The pdp_util module

The pdp_util module

pdp_util.get_session(dsn)

Function which provides module-level database sessions.

This function creates an sqlalchemy database engine and session factory for a given dsn. If the session factory has not yet been created for this invocation of the program, it will create it and store it at the module level. Subsequent invocations of this function with the same arguments will return a new session factory for the same engine. The engine takes care of connection pooling and everything. See sqlalchemy docs for more details.

Example:

from pcic import get_session
conn_params = {'database': 'crmp', 'user': 'hiebert', 'host': 'monsoon.pcic.uvic.ca'}
session_factory = get_session(conn_params)
session = session_factory()
query = session.execute("SELECT sum(count) FROM climo_obs_count_mv NATURAL JOIN meta_history WHERE ARRAY[station_id] <@ :stns", {'stns': [100, 203]})
query.fetchone()

next_session_factory = get_session(conn_params)
next_session_factory == session_factory # Returns True
next_session_factory() == session # Returns False
Parameters:dsn – dict or sqlalchemy-style dns string
Return type:session factory
pdp_util.ping_connection(dbapi_connection, connection_record, connection_proxy)

This function is an event listener that “pings” (runs an inexpensive query and discards the results) each time a connection is checked out from the connection pool.
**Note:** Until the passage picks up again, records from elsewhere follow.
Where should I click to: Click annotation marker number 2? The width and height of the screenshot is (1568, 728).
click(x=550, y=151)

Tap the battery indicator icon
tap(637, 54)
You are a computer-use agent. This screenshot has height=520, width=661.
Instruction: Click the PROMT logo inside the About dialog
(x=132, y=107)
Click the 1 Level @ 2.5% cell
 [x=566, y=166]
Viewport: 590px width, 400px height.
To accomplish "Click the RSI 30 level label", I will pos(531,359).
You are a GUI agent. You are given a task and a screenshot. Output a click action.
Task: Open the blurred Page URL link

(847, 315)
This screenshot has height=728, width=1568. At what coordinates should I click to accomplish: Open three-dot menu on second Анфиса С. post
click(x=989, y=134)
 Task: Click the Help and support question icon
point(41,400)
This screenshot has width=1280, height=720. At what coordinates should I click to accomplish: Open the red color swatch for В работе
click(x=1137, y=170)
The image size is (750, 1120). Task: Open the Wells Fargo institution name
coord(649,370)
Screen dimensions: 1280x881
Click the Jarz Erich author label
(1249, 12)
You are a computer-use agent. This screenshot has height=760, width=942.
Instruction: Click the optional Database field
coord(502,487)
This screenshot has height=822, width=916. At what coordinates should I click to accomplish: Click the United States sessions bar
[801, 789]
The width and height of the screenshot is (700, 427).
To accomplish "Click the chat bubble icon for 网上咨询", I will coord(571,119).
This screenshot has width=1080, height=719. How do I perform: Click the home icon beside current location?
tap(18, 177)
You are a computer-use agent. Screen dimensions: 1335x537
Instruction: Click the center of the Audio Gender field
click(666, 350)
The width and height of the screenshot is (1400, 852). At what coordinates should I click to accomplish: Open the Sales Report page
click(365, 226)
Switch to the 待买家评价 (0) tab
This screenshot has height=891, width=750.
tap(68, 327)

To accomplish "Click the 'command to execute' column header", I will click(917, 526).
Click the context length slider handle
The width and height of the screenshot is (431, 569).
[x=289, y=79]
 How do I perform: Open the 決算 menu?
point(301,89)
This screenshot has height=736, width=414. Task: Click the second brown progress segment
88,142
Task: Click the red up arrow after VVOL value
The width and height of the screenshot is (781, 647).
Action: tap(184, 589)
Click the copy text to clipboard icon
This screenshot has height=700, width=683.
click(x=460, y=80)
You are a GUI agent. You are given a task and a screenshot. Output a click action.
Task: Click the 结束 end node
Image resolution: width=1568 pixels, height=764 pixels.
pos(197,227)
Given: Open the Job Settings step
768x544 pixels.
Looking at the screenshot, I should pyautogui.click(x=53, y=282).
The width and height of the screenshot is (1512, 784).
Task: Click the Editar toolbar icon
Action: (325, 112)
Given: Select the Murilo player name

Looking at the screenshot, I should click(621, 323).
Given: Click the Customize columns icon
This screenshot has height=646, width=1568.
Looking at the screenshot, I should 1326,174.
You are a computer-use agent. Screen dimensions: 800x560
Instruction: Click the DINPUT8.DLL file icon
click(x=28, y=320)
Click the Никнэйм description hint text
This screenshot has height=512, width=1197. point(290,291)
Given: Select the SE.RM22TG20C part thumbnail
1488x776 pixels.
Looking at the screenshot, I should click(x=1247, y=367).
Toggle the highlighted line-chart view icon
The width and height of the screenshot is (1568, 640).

If the ping fails, this method raises a DisconnectionError which forces the current connection to be disposed See: http://docs.sqlalchemy.org/en/rel_0_9/core/events.html for further details.

pdp_util.session_scope(*args, **kwds)

Provide a transactional scope around a series of operations.

Miscellaneous Apps

class pdp_util.map.MapApp(**kwargs)
__call__(environ, start_response)

Call the MapApp, start the response, and generate the content

__init__(**kwargs)

Initialize the MapApp

Parameters:
  • root – The absolute URL of where this application lives
  • gs_url – Absolute URL to a GeoServer instance
  • templates – filesystem path to where the templates live
  • version – project version string
Return type:

MapApp

__weakref__

list of weak references to the object (if defined)

class pdp_util.counts.CountStationsApp(session_scope_factory=None)

Application for counting the number of stations that meet the query parameters

class pdp_util.counts.CountRecordLengthApp(session_scope_factory, max_stns)

Applications for estimating the length of the dataset which would be returned by the stations which meet the given criteria

class pdp_util.legend.LegendApp(conn_params)

WSGI app that creates symbols for the network legend

Each station on the PCDS map is colored by the network attribute and the colors are stored in the crmp database. This app queries the color table on instantiation and then responds to requests with a png with the appropriate color. As such, if the database is updated during run time, the changes will not take effect. The app will always set the Last-Modified header to be the time of instantiation.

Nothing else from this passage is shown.